» WHAT YOU HAVE TO DO: Both the line with "This screenshot has height=388, width=643." and the line with "Task: Open the Trace Channel dropdown" in the records below must appear in the output, along with every line between them, exactly and with nothing added.

» RECORDED DATA:

■ ■ ■

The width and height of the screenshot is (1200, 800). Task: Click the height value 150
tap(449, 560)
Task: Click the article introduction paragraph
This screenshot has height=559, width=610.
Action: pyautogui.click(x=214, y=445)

■ ■ ■

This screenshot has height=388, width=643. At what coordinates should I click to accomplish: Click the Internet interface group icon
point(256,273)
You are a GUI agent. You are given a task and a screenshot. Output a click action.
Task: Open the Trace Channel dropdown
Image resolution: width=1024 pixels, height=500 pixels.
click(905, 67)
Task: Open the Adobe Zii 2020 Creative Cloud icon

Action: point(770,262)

■ ■ ■

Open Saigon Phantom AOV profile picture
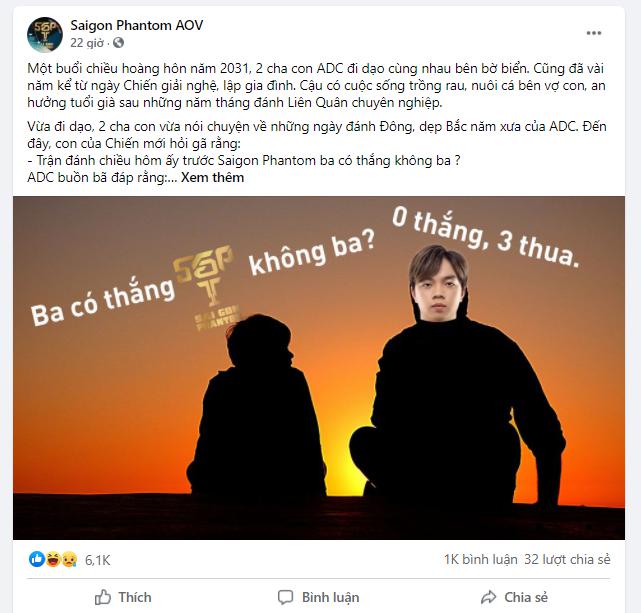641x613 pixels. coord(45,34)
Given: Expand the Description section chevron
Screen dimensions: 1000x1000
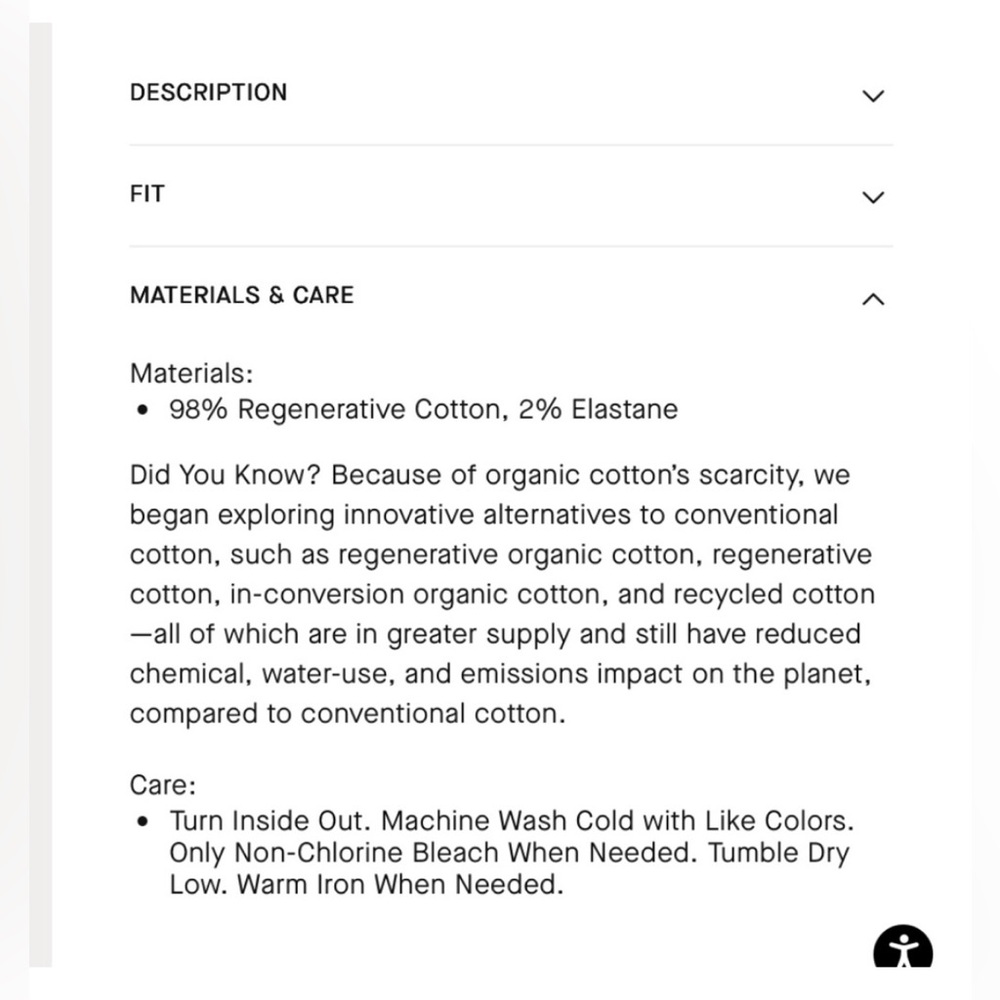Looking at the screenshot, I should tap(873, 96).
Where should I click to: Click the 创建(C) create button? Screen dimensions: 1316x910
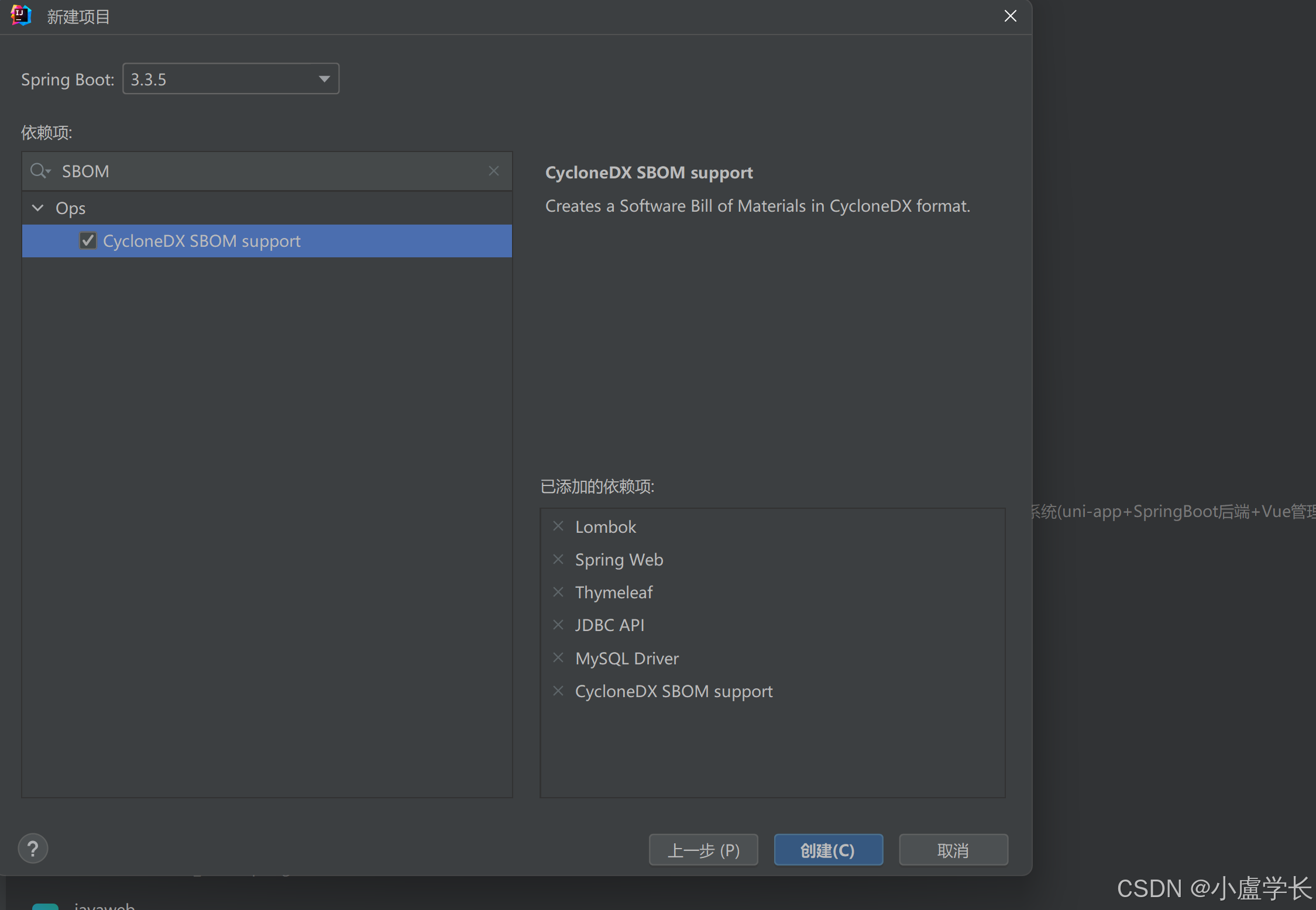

■ ■ ■

» TASK SOLUTION:
This screenshot has height=388, width=643. At what coordinates should I click to accomplish: Click the Internet interface group icon
point(256,273)
You are a GUI agent. You are given a task and a screenshot. Output a click action.
Task: Open the Trace Channel dropdown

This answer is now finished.